(A block of data)
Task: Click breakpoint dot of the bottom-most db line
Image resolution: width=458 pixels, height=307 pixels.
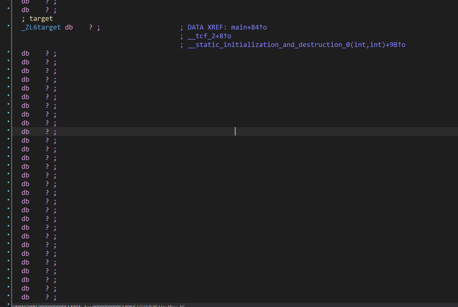Action: tap(8, 296)
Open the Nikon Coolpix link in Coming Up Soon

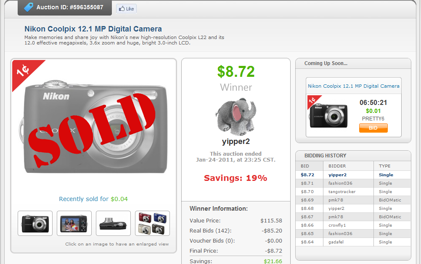[353, 86]
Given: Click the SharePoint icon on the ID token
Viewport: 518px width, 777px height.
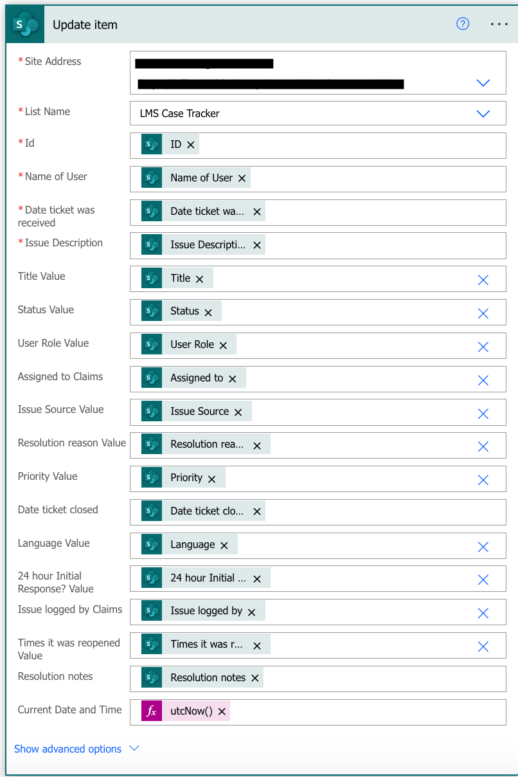Looking at the screenshot, I should pyautogui.click(x=152, y=145).
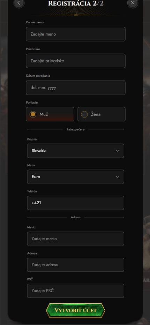Select the Žena gender radio button
Screen dimensions: 150x325
pos(84,114)
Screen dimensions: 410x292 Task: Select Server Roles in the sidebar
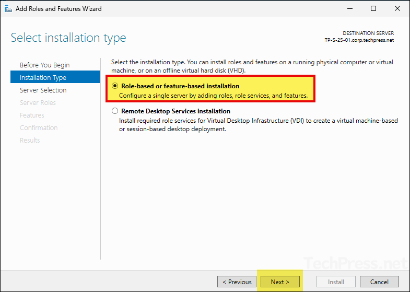point(38,102)
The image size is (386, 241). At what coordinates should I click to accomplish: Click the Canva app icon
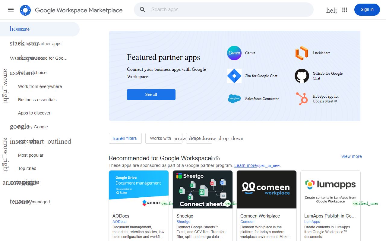pos(234,53)
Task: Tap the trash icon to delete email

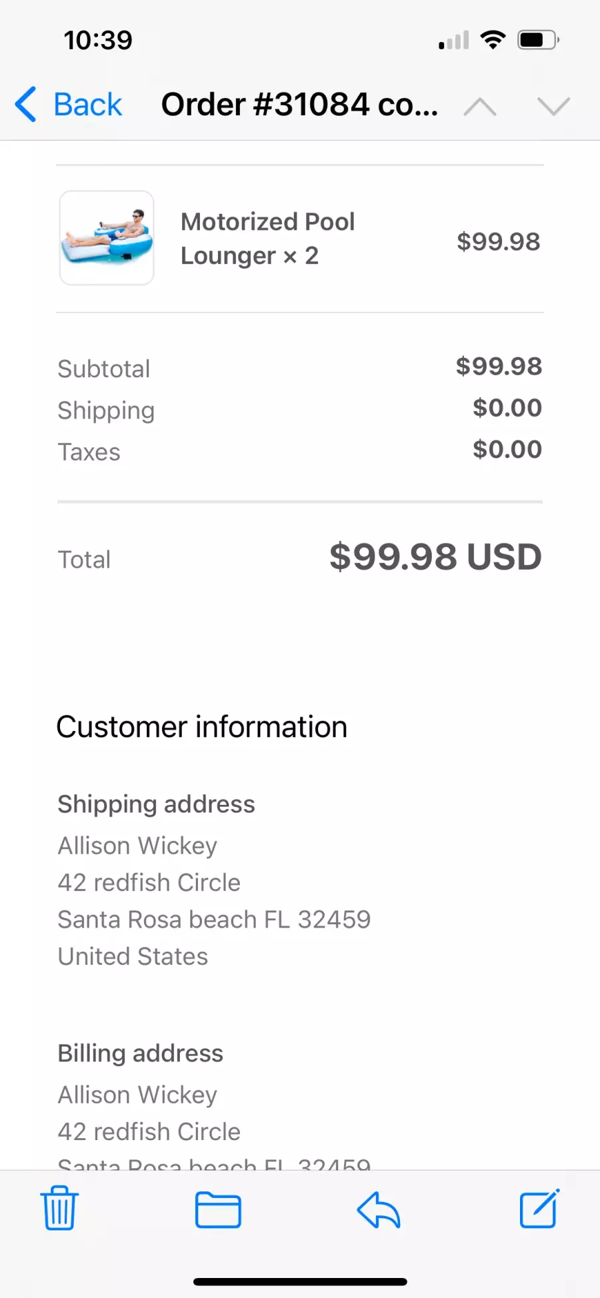Action: 59,1208
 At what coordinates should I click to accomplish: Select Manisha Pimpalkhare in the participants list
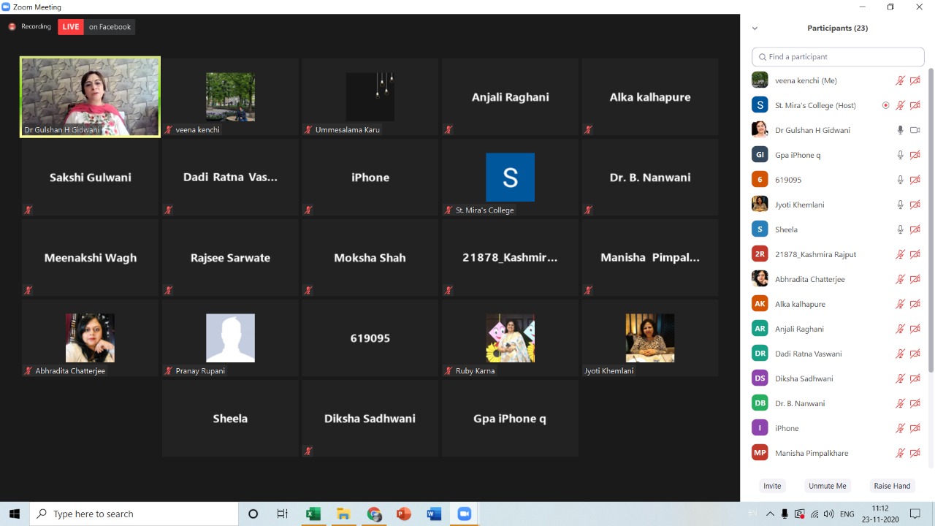[x=811, y=453]
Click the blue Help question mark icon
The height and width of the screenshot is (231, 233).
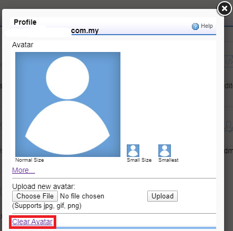pyautogui.click(x=195, y=26)
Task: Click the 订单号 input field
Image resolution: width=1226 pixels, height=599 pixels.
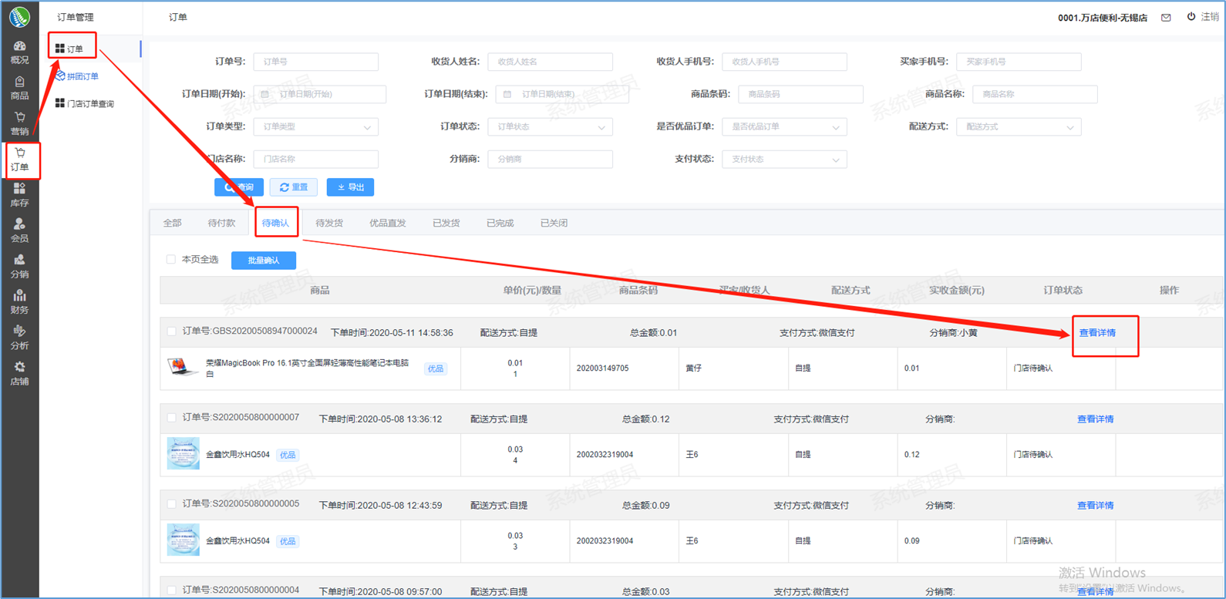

Task statement >> Can you give the part of the data that opens with the line containing "Task: Click the 订单号 input field" and runs through the end of the data as a numbered list, with that line included, blank lines skipped, and the pictures left out?

Written response >>
1. Task: Click the 订单号 input field
2. Image resolution: width=1226 pixels, height=599 pixels.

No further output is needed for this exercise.